- ABOUT THIS EXERCISE
From the passage on estimating the model by parts, return verbatim the stretch that begins with the words "So how do we" and ends with "errors $ u_2 $.".

- READING PASSAGE

____

So how do we estimate this model? by parts!

First, equation (1) can be estimated directly, because it is a function of exogenous variables only. Thus, we could estimate that equation using standard OLS (as ivprobit-two-step does), or via MLE assuming the normality of the errors $ u_2 $.

The one that requires more attention is equation (2). We know that $ corr(y_2,u_1) $ is different from zero, which is the cause of the endogeneity of $ y_2 $. We could, however, "decompose" $ u_1 $, into two parts. One that contains the endogenous component, and one that is exogenous and uncorrelated with all other variables. First, recall that if $ (u_1,u_2) $ follows a bivariate normal distribution, then, conditional on $ u_2 $, $ u_1 $ will have the following distribution: $$ u_1 \sim N \left( \rho \frac{u_2}{\sigma_2}, \sqrt{1-\rho^2} \right) $$ This means that: $$ u_1 = \rho \frac{u_2}{\sigma_2} + v_1 \quad (3) $$ so that $ v_1 $ is uncorrelated with $ y_2 $. We can replace equation (3) into (2) which gives us: $$y^*_1 = z_1 \beta_1 + y_2 \beta_2 + \rho \frac{u_2}{\sigma_2} + v_1 (4) $$ This equation could now be estimated directly, assuming we observe $ u_2 $. However, to be estimated using a probit model, we need to rescale the equation so that the error $v_1 $ has a variance of 1.

____

- RECORDED INFORMATION

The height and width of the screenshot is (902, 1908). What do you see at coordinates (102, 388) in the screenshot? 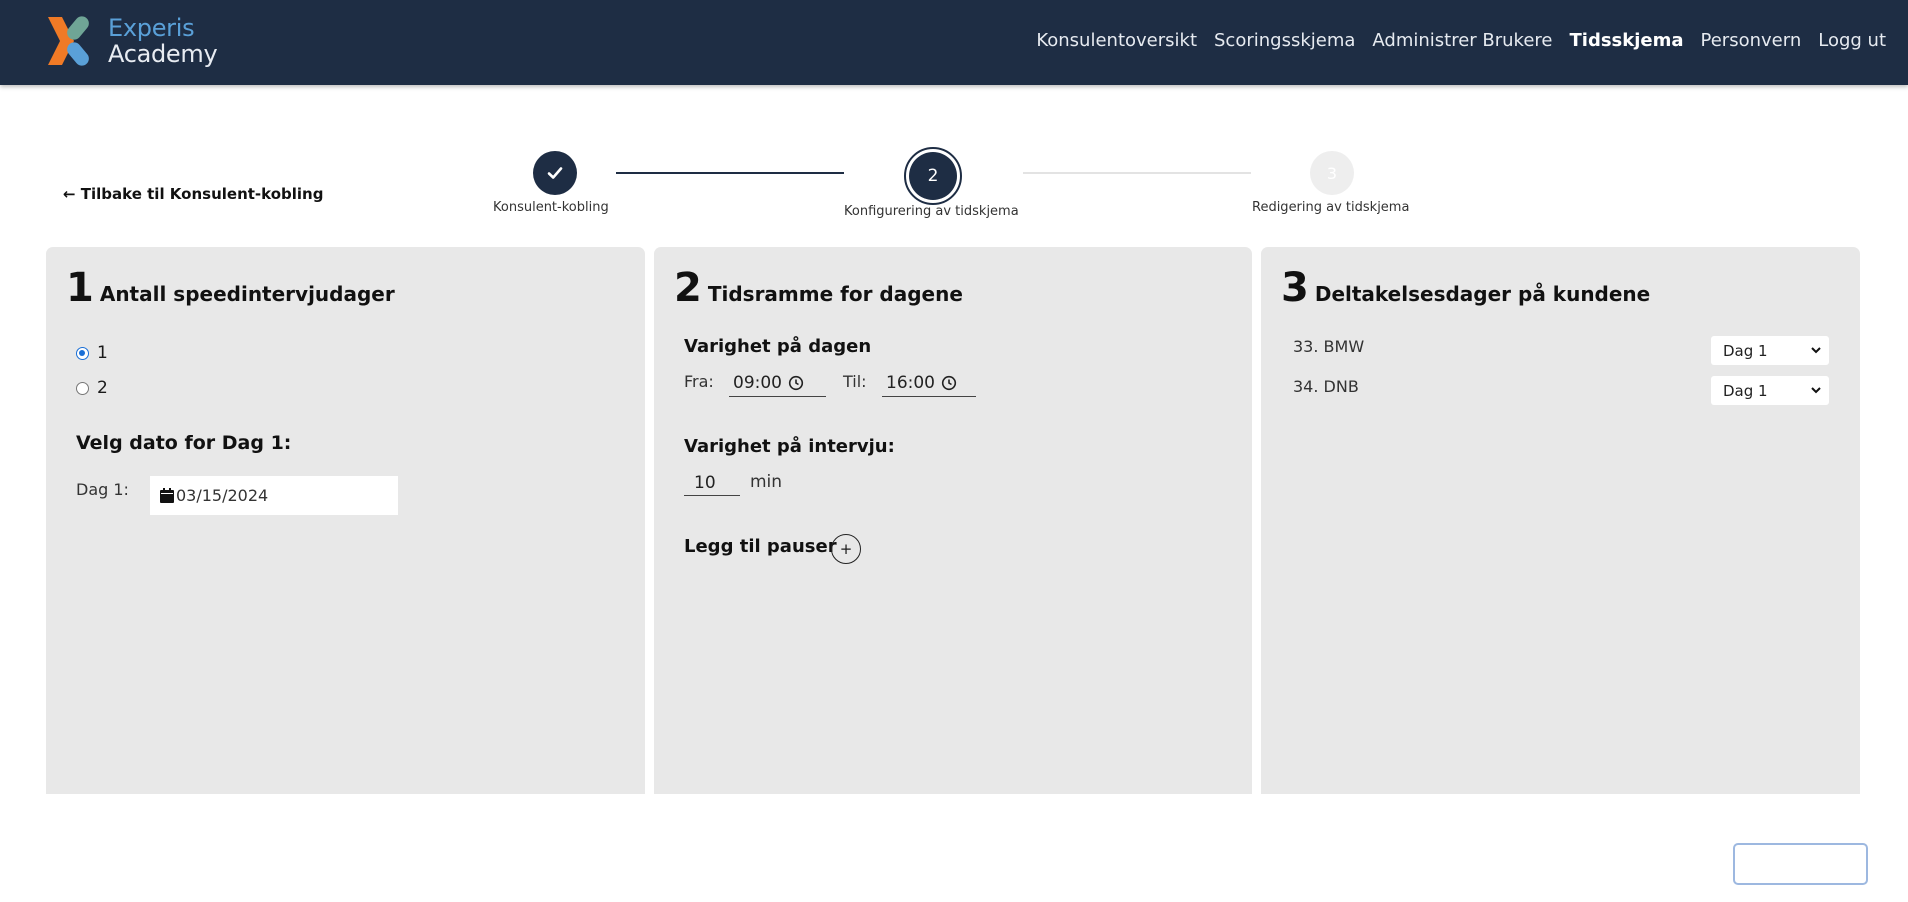
I see `radio-label-2: 2` at bounding box center [102, 388].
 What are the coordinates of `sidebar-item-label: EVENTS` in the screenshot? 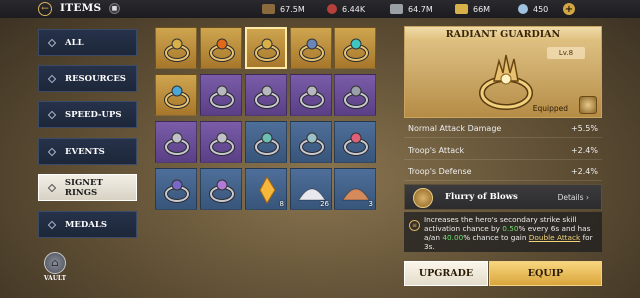 It's located at (85, 152).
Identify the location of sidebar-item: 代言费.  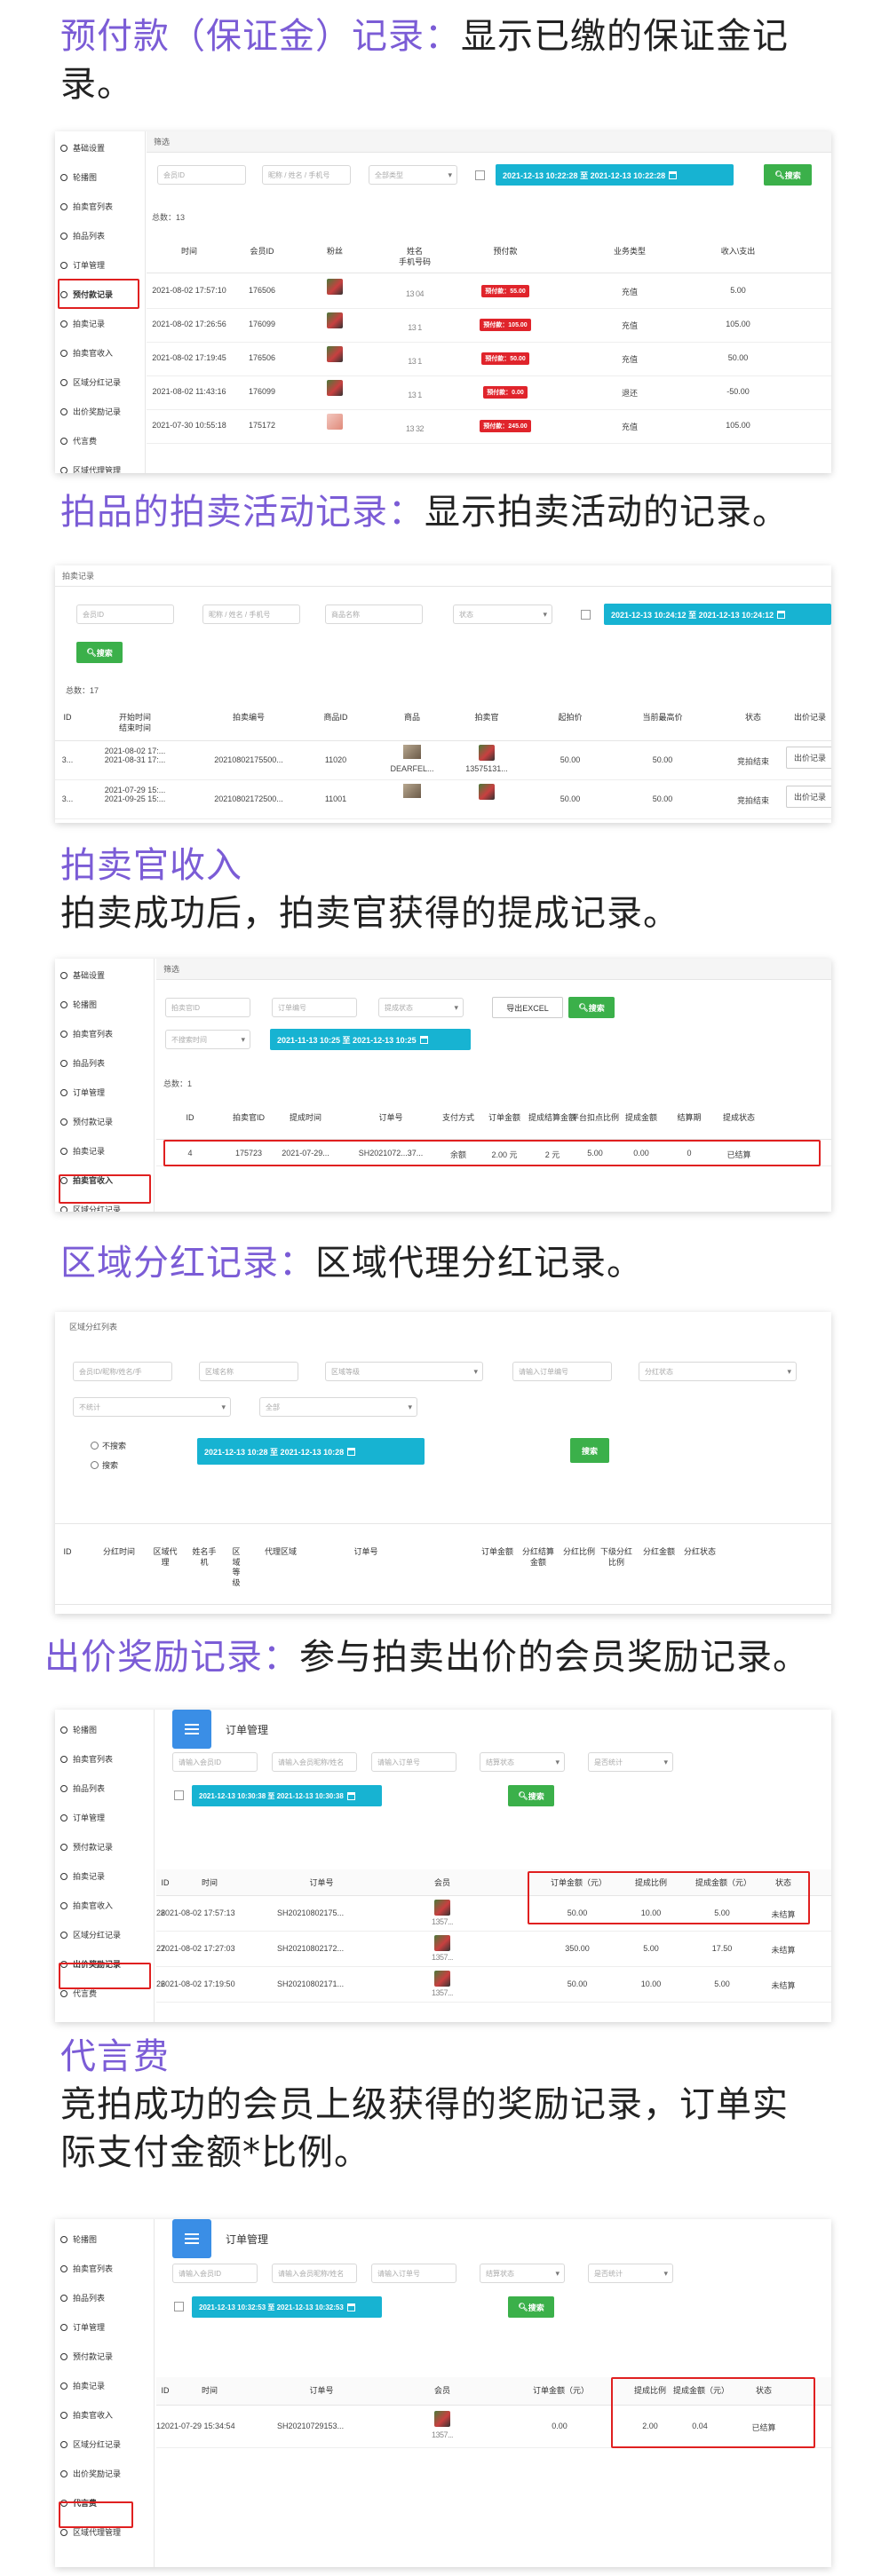
(100, 440).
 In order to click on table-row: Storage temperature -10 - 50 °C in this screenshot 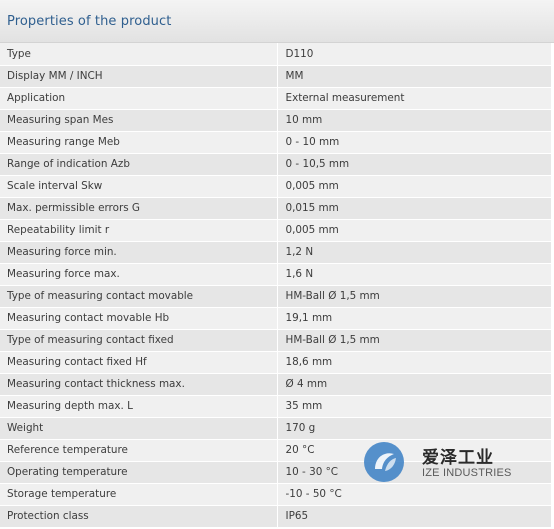, I will do `click(276, 494)`.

____

- THE ANSWER
So how do we estimate this model? by parts!

First, equation (1) can be estimated directly, because it is a function of exogenous variables only. Thus, we could estimate that equation using standard OLS (as ivprobit-two-step does), or via MLE assuming the normality of the errors $ u_2 $.